__Excerto fornecido__.

———

Acórdão nº 4242/12.8TASXL.L1-5 de Court of Appeal of Lisbon (Portugal), 05 de Abril de 2016

Magistrado ResponsávelVIEIRA LAMIM
Data da Resolução05 de Abril de 2016
EmissorCourt of Appeal of Lisbon (Portugal)

Decisão Texto Parcial:


Acordam, em conferência, no Tribunal da Relação de Lisboa.

Relatório: Iº-1.No Processo Comum (Tribunal Singular) nº4242/12.8TA..., da Comarca de Lisboa - ... - Inst. ... - Secção Criminal - J..., foi julgado, FF..., pronunciado por um crime abuso de confiança, p. e p. pelo artigo 205, nºs1 e 30, nº2, do Código Penal e demandado civilmente por Condomínio do Prédio da Rua ..., n.º ..., na A..., que pediu a condenação do demandado/arguido a pagar a quantia de €6.998,47 a título de danos patrimoniais, posteriormente ampliando o pedido, reclamando juros de mora vencidos e vincendos.

O Tribunal, após julgamento, por sentença de 21Out.15, decidiu: "….

… condeno o arguido FF... como autor material de um crime de abuso de confiança na forma continuada, previsto e punido pelos artigos 205º, n.º 1 e 30º, n.º 2 do Código Penal, na pena de 80 (oitenta) dias de multa à taxa diária de €6,00 (seis euros) no total de €480,00 (quatrocentos e oitenta euros).

Julgo parcialmente procedente o pedido de indemnização civil deduzido por Condomínio do Prédio da Rua ..., n.º ..., na A... e, em consequência, condeno o arguido no pagamento ao demandante de uma indemnização a título de danos patrimoniais no valor de €6.240,25 (seis mil, duzentos e quarenta euros e vinte e cinco cêntimos), acrescida dos juros de mora contabilizados à taxa legal em vigor desde as datas dos respectivos vencimentos até integral e efetivo pagamento.

Absolvo o demandado do demais peticionado.

…".

  1. Desta decisão recorre o arguido FF..., tendo apresentado motivações, das quais extraiu as seguintes conclusões: 2.1-O arguido foi acusado e condenado pela prática de um crime de abuso de confiança na forma continuada p. e p. pelos artigos 205° n.° 1 e 30." n.° 2 do Código Penal, na pena de 80 dias de multa à taxa diária de 6€ no total de 480€.

    2.2-O arguido não cometeu este crime.

    2.3-O presente recurso abrange matéria de facto e de direito, uma vez que a audiência foi gravada.

———

__Tarefas a realizar__.
1. Responda às perguntas seguintes com base no acórdão.
(a) Que quantia pediu inicialmente o demandante a título de danos patrimoniais?
(b) Qual foi a taxa diária da multa aplicada ao arguido?
(c) Quem é o magistrado responsável?
2. Indique se cada afirmação abaixo está de acordo com o acórdão, citando as palavras que o decidem.
(a) O arguido foi condenado a uma pena de prisão.
(b) O pedido de indemnização civil foi julgado totalmente procedente.
(c) O recurso abrange matéria de facto e de direito.

__Material fornecido__.
———

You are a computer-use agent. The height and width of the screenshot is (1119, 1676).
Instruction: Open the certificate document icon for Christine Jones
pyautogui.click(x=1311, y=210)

———

__Respostas desenvolvidas__.
1.
(a) €6.998,47.
(b) €6,00 (seis euros).
(c) Vieira Lamim.

2.
(a) Não: "na pena de 80 (oitenta) dias de multa à taxa diária de €6,00 (seis euros)".
(b) Não: "Julgo parcialmente procedente o pedido de indemnização civil".
(c) Sim: "O presente recurso abrange matéria de facto e de direito, uma vez que a audiência foi gravada."